When people get married, California law imposes on them numerous
responsibilities and obligations, including community property rights and support rights. A prenuptial or premarital agreement is designed to allow both spouses to protect their separate property more than what is provided under the Family Code. Prenuptial agreements allow for both spouses to protect themselves from the other's debts, occurring prior to, during, or after the marriage. Pre-nuptial agreements may also signify that both parties agree that all debts, assets and property will automatically become shared from the date of marriage onwards, gradually as the marriage progresses over the years, or not at all.
With a prenuptial agreement, parties can ensure that property, wages, and
assets they wish to maintain separately are kept separate after the date of marriage.

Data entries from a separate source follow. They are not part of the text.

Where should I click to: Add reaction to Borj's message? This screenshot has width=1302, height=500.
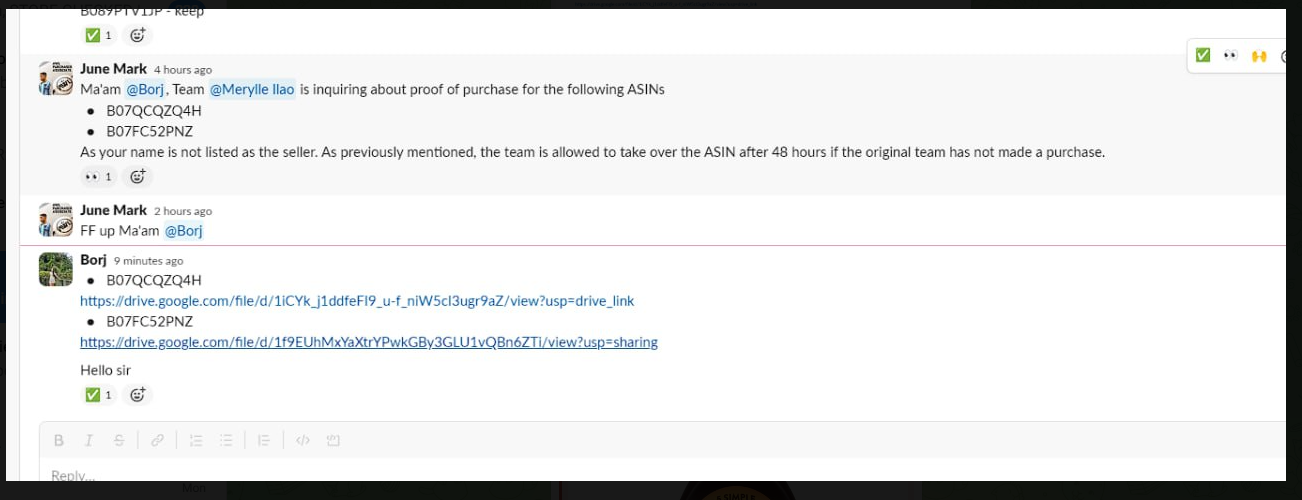pyautogui.click(x=138, y=395)
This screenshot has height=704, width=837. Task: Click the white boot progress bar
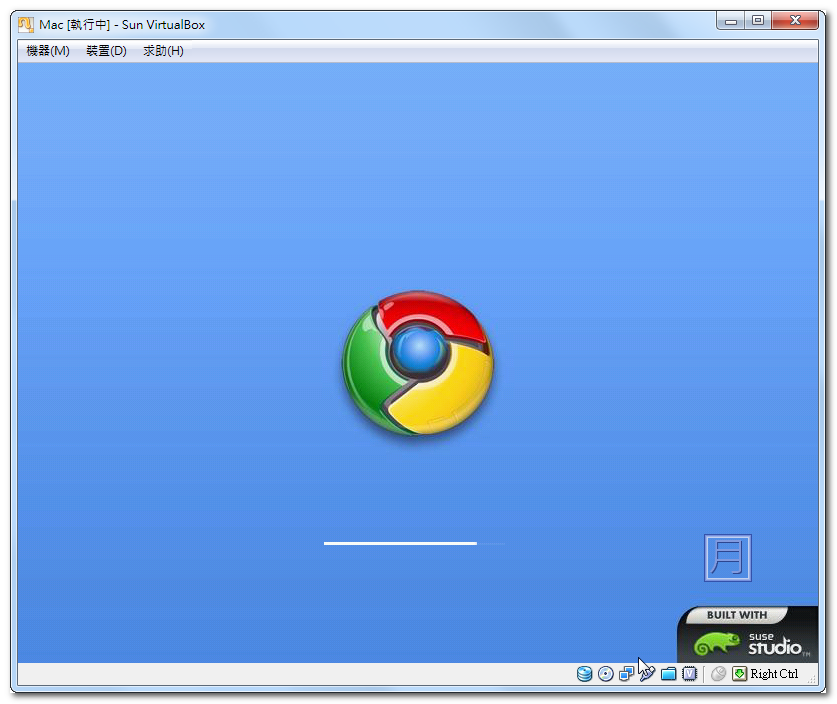(401, 543)
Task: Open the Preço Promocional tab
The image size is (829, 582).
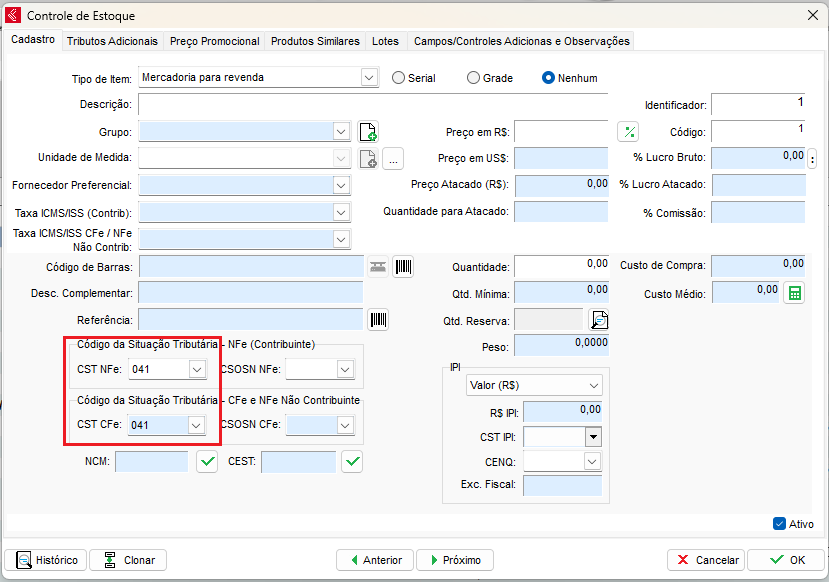Action: pos(214,41)
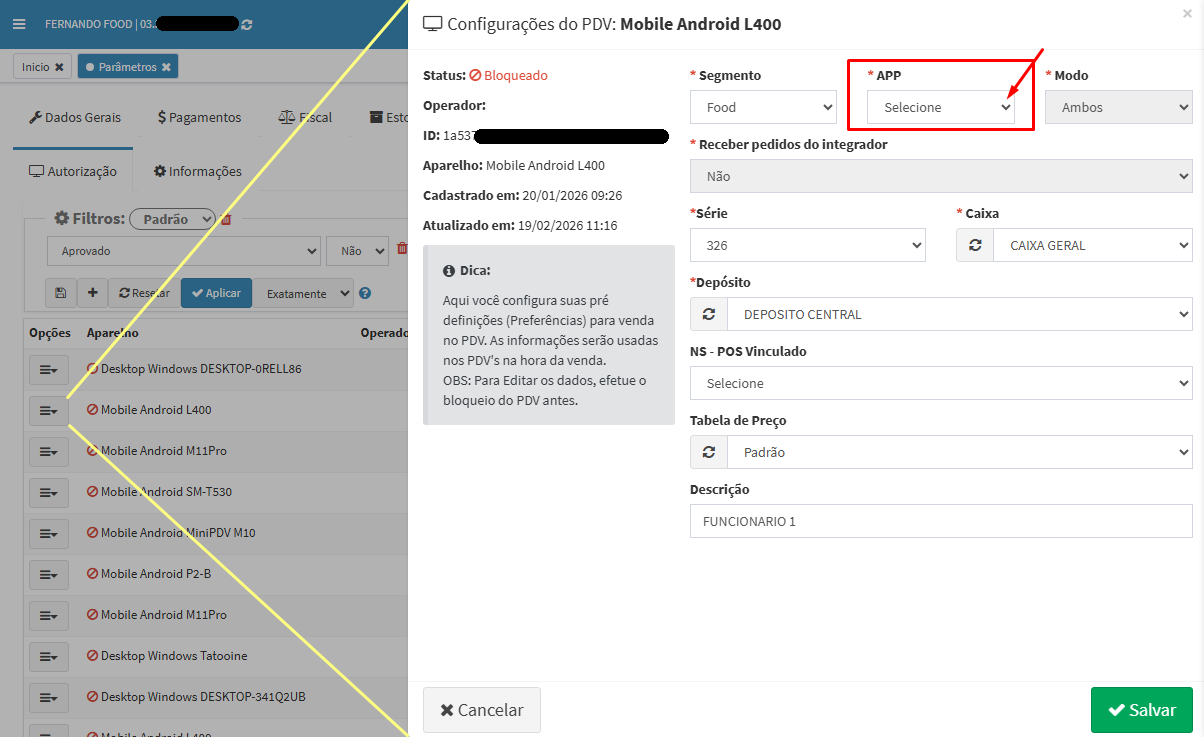Expand NS - POS Vinculado dropdown

pos(940,383)
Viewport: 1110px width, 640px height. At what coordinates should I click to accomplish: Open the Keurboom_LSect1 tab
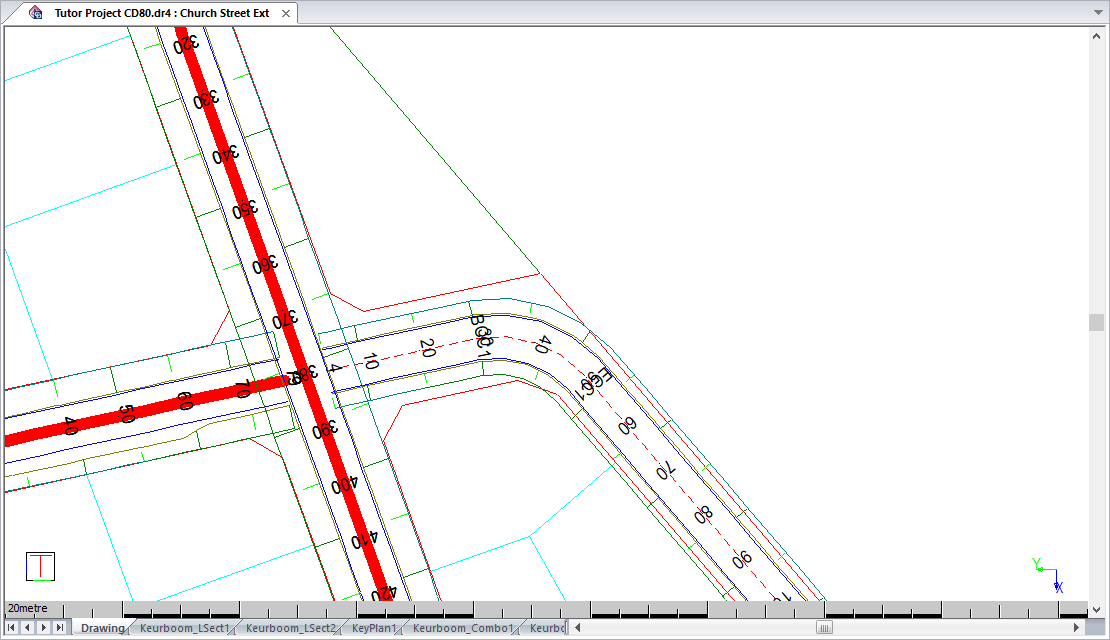pos(184,628)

Some premarital agreements provide that all earnings during marriage retain
a separate property character.
You should not agree to enter into a premarital agreement until:
1. You have had an opportunity to read and fully understand its contents;
2. You have consulted with an attorney who specializes in Family Law to find
out whether the premarital agreement is appropriate for you; and
3. You have had adequate time to think about it.
A premarital agreement is a very serious matter with legal consequences that you may not agree with in the event of a dissolution. You should not sign the
agreement if you are not fully agreeable to its contents. A couple should not make attempts at writing their own premarital agreement; both parties should seek attorneys who are fully competent and familiar with laws relating to premarital agreements.